Yesterday I learned AC Automation, I feel a little touched. Write down that there is a reference for the same problems I encounter in the future.
AC Automation is suitable for multi-pattern string matching problem. The main feature of its algorithm is that it can get all the answers by walking the parent string only once. It is an offline algorithm.The core of the algorithm is to transform the dictionary tree. Individually, AC automaton belongs to a kind of data structure. Dictionary tree is edged by the relationship between prefix and suffix between the same pattern string and different pattern strings to achieve the purpose of traversing the parent string without duplication. The disadvantage is the same as the number of dictionaries.

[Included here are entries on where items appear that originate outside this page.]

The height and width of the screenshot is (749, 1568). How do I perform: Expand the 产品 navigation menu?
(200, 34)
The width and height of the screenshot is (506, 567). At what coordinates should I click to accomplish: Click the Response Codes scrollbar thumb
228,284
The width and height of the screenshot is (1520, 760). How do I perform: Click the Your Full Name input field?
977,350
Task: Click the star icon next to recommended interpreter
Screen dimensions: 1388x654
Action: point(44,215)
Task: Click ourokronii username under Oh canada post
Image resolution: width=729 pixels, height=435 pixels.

It is easy to cause too large data.Memory overflow.
That's what I think about algorithms, and here's what I think about code
void insert(string a) { int u=0; for(int i=0;i<a.size();i++) { int v=a[i]-'a'; if(!tree[u][v]) tree[u][v]=++cnt; u=tree[u][v]; } book[u]++; }
Simple dictionary tree insertion, not to mention much;
void getfail() { queue<int> que; for(int i=0;i<26;i++) if(tree[0][i]) que.push(tree[0][i]); while(!que.empty()) { int now=que.front(); que.pop(); for(int i=0;i<26;i++) { if(tree[now][i]) { fail[tree[now][i]]=tree[fail[now]][i]; que.push(tree[now][i]); } else tree[now][i]=tree[fail[now]][i]; } } }
I think the essence of this operation is
tree[now][i]=tree[fail[now]][i];
If the fail array has a virtual edge, this establishes a real edge, paving the way for the state transition.This step also turns the dictionary tree into a dictionary diagram, which may be looped.
int getans(string a) { int ans=0; int now=0; for(int i=0;i<a.size();i++) { now=tree[now][a[i]-'a']; for(int j=now;j&&book[j]!=-1;j=fail[j]) { ans+=book[j]; book[j]=-1; } } return ans; }
The operation to get the answer: the now pointer points to where you are currently. From this function, it is also clear that the tree array is used for state transition, and the fail array is only used to expand the answer, without affecting the current state.
Here is the complete code. It is important to note that in general AC automata take ten card time, string, cincout is best not to use even if iOS is added:: sync_with_stdio (false) may also time out (something).
#include <iostream> #include <cstring> #include <queue> #define MAX 1000010 using namespace std; int tree[MAX][26]; //Dictionary Tree int book[MAX]; //Tag Array int fail[MAX]; //Add (virtual) edge array int cnt; void init() { cnt=0; memset(fail,0,sizeof(fail)); memset(book,0,sizeof(book)); memset(tree,0,sizeof(tree)); } void insert(string a) { int u=0; for(int i=0;i<a.size();i++) { int v=a[i]-'a'; if(!tree[u][v]) tree[u][v]=++cnt; u=tree[u][v]; } book[u]++; } void getfail() { queue<int> que; for(int i=0;i<26;i++) if(tree[0][i]) que.push(tree[0][i]); while(!que.empty()) { int now=que.front(); que.pop(); for(int i=0;i<26;i++) { if(tree[now][i]) { fail[tree[now][i]]=tree[fail[now]][i]; que.push(tree[now][i]); } else tree[now][i]=tree[fail[now]][i]; } } } int getans(string a) { int ans=0; int now=0; for(int i=0;i<a.size();i++) { now=tree[now][a[i]-'a']; for(int j=now;j&&book[j]!=-1;j=fail[j]) { ans+=book[j]; book[j]=-1; } } return ans; } int main() { init(); string a; while(cin>>a,a!="end") insert(a); cin>>a; fail[0]=0; getfail(); cout<<getans(a); return 0; }
It is a very important ability to use data structure actively. The precondition is to master the principle of data structure construction and the functions of its members.
There's still a long way to go. Go on!